Especially the elderly. It will take you seconds of your day to hold the door open for someone and it might just make theirs.

3.) Say excuse me when you’re walking by someone.

It takes less effort to excuse yourself then it does to crab-walk by or shove someone. My parents taught me to say “excuse me” without fail. It astounds me how many people do not say it in my experiences. Oddly, the people with the best manners in this department tend to be subculture young adults.

4.) Say thank you when anyone does anything for you.

Even if the gift you receive isn’t something you needed or wanted, say thank you first. I can’t count how many times I’ve given a gift and had someone say something like, “Oh, this won’t work,” and then leave it at that instead of, “Thank you! I hope this one works!” If it doesn’t, it’s okay to tell the giver how thoughtful it was but that it just won’t work and is there a place you can exchange it. It amazes me how ungrateful and entitled people can be .

5.) There is a time and a place for swearing.

Now, I swear like a m-----f------ sailor, but I know there is a time and a place for it, g--d-----. Your best bet is to have filters and know the time and place to use them. I rarely if ever swear in front of my parents. I never ever swear in front of kids (it is not my nor your place to teach someone’s children those words). I don’t swear in front of the elderly unless they start it. Ha! And as far as other filters, I have work filter, mixed company filter, family filter, and fun/friend filter.

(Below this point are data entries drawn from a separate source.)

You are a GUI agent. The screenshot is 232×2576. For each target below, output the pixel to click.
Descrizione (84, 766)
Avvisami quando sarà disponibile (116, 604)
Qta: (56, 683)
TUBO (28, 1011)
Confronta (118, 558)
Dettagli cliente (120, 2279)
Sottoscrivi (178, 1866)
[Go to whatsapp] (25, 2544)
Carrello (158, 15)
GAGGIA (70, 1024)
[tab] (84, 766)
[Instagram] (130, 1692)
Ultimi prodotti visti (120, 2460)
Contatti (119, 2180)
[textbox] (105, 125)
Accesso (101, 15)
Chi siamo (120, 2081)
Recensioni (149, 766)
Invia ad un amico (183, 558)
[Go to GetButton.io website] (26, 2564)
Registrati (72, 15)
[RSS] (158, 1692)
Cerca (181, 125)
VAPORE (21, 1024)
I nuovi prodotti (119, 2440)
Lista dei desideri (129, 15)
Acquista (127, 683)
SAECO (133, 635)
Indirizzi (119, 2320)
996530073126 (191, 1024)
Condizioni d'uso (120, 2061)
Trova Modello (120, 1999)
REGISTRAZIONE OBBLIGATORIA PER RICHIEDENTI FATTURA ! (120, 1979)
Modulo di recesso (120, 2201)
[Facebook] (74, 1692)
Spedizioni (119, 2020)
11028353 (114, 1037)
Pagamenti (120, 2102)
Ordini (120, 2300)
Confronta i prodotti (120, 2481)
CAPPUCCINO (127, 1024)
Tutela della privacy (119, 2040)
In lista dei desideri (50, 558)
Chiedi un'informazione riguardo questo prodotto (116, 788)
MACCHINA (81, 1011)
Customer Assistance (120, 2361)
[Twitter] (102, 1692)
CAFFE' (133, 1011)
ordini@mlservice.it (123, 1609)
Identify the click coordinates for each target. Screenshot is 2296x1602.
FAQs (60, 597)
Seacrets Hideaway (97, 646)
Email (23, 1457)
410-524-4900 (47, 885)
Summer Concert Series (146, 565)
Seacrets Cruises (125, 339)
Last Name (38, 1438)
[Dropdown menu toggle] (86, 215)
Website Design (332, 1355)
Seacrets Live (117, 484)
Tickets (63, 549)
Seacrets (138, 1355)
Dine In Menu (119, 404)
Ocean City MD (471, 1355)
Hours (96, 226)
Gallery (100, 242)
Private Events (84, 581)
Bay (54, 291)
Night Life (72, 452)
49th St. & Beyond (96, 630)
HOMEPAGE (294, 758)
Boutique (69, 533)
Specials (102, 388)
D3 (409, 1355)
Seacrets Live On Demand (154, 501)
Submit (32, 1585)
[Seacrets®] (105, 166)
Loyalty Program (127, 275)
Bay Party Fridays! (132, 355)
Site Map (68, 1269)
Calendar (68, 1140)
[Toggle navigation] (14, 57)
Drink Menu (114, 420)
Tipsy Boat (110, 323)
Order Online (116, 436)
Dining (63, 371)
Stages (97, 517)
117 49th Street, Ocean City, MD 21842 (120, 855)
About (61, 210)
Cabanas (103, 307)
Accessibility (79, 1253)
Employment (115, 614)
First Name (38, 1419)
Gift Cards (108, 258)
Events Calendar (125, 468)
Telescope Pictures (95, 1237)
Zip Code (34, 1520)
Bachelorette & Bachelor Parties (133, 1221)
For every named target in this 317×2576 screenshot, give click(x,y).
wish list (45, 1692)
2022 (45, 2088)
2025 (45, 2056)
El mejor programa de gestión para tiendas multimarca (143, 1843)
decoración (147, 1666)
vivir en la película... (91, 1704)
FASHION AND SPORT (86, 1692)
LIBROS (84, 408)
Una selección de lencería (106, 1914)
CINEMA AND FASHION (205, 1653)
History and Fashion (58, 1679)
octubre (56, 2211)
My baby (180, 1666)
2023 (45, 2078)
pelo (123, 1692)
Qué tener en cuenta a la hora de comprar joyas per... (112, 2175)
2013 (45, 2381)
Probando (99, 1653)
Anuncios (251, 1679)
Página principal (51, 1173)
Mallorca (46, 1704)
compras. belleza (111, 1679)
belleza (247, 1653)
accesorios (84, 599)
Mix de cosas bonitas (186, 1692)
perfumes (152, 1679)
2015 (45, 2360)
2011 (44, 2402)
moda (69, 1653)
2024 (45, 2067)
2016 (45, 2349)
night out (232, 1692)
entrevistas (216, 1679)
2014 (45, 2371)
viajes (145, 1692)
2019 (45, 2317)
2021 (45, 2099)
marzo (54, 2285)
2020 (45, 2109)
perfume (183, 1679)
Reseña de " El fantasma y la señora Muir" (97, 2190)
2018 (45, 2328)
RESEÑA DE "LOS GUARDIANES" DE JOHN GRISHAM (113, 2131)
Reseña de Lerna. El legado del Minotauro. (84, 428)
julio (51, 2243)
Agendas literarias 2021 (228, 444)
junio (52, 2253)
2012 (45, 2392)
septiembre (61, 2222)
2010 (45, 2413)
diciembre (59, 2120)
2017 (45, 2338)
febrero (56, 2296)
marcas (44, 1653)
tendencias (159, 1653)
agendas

6.) Please, watch your tone and volume.

Some things, especially sarcasm, can be viewed as rude in the company of strangers. If you’re in a bad mood, don’t take it out on strangers because you may never see them again. You may not care what happens to the person after you leave them, but you should. Your words, cruelties, gestures could affect a person in ways you could only imagine. I mean look at me, I’m writing a blog on how to be a decent person because someone treated me badly. If you treat someone the way you’d want to be treated when you’re having the worst day ever, then you’re doing it right.

7.) Gentlemen, please take off your hat inside, especially at dinner, weddings and funerals.

Just do it. I could go into the long winded history of why this is, but I won’t.

8.) Tip

The person serving you did hard work for very little pay. If they did a good job, tip them. If they were rude, talk to their manager.

9.) It goes without saying, but old standbys will be welcome. Please, thank you, and pardon/excuse me.

Enough said.

With these simple rules, people will love to be around you, a kind and well-mannered person.